Different counting systems

The binary system is far easier for a computer to deal with, because the computer recognizes 0101, or 0110, far faster than 9 or 4. There is little room for error when there are only two choices: 1 or 0, on or off. The actual numbers themselves are longer, but they still represent the same amount. If human beings had been born with one arm and five fingers instead of two arms and ten fingers, we would probably count using a pentamel (5) system rather than the decimal (10) system. Plus, way more people would be named Lefty.

Bit processors

The processor stores numbers in bits (BInary digiTS). To count to 16 (0 to 15 = 16 digits) using the binary system, four bits are needed (Figure 13.2).

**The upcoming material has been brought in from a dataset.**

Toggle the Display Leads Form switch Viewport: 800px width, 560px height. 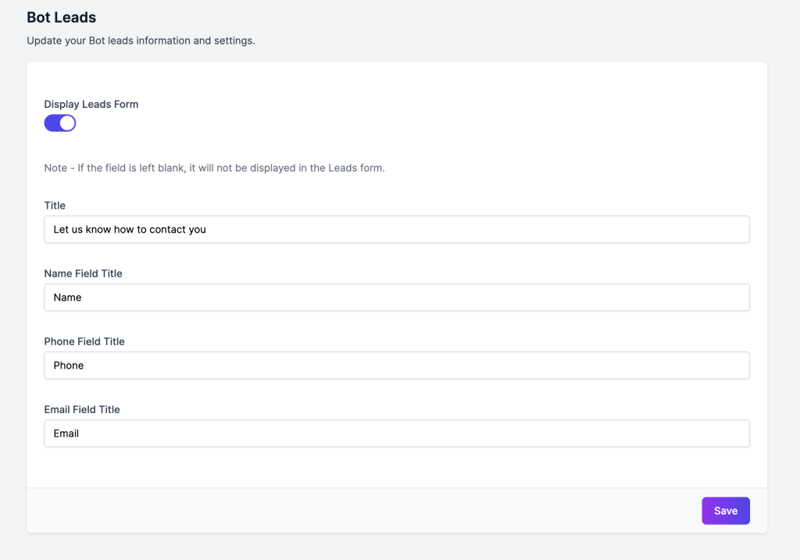pyautogui.click(x=59, y=123)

Switch that statement around, and a 4-bit processor holds up to 16 decimal numbers. For the system to hold more numbers, or finite steps, a larger processor is needed. A 16-bit processor can hold up to 65 536 numbers, and a 24-bit processor can hold over 16 777 000 numbers. Longer bit length means more finite steps and a more accurate A to D conversion.

LSB versus MSB

The lowest digital levels – all zeros – are referred to as the LSB, or least significant bits. The highest levels – all ones – are the MSBs, or most significant bits. Low incoming levels activate the least significant bits, and hotter levels activate the most significant bits. The idea is to take advantage of the most bits possible. Lower levels mean less bits are being used, resulting in a ‘grainy’ sound plus increased noise when the level is raised.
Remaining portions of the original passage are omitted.